START Material for the task
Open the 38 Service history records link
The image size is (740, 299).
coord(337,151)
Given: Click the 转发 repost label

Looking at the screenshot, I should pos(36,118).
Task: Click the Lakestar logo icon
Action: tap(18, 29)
END Material for the task
**Requirement**
What you give back should be the lines from the one with "The image size is (740, 299)." to the end of the data, copied exactly, both ends included.

**Task answer**
The image size is (740, 299).
coord(337,151)
Given: Click the 转发 repost label

Looking at the screenshot, I should pos(36,118).
Task: Click the Lakestar logo icon
Action: tap(18, 29)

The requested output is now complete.